Electrospun poly(ionic liquid) nanofiber separators with high lithium-ion transference number for safe ionic-liquid-based lithium batteries in wide temperature range

Abstract

Ionic-liquid electrolytes (ILEs) promise high-safety lithium-metal batteries (LMBs) because of their wide electrochemical stability window and nonflammability. However, existing commercial polyolefin separators for LMBs are incompatible with ILEs owing to poor wettability and thermal stability. Also, conventional ILE/separator systems suffer from the inherent sluggish Li+ transport kinetics. Here we report on a novel highly Li+-conductive poly(ionic liquid) nanofiber membrane (PILNM) separator. It exhibits nonflammability, excellent thermal stability, and remarkable wettability with ILEs, achieving high ionic conductivity (3.81 mS cm−1) and significantly improved Li+ transference number (0.47). Benefiting from desirable interactions between the charged PILNM and ions of the ILE, the first solvation shell of [lithium-bis(trifluoromethane)sulfonimidex]1−x ([Li-TFSIx]1−x) complex is regulated. Fast Li+ transport and dendrite-free lithium metal anode are achieved.

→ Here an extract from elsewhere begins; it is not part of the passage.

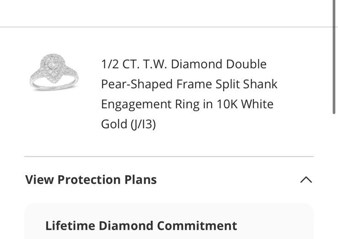
Task: Click the '1/2 CT.' carat text
Action: tap(120, 64)
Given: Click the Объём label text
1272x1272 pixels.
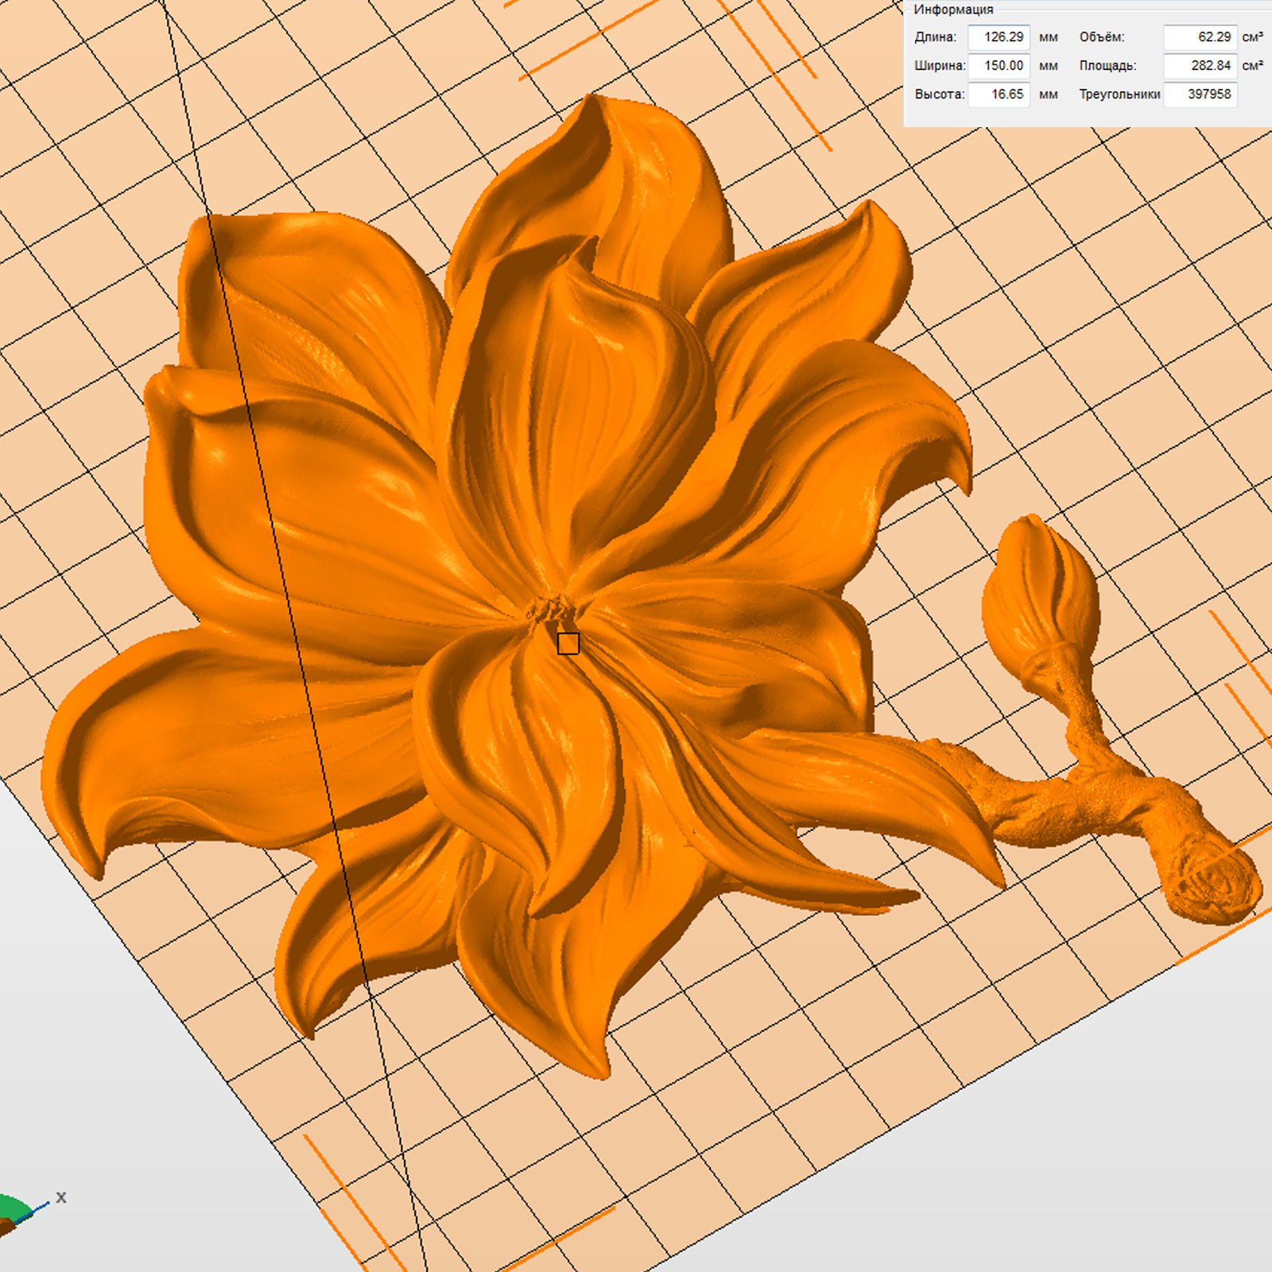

The PILNM combined with the ILE enables Li||LiFePO4 cells with enhanced capacities and rate capability in a wide temperature range from 25 °C to 120 °C. Notably, the thermal safety of Li|PILNM/ILE|LiFePO4 pouch cells at elevated temperatures has been further verified by adiabatic accelerating rate calorimetry. This work provides a new strategy to design and fabricate functionalized, thermally durable separators towards high-safety ILE-based LMBs.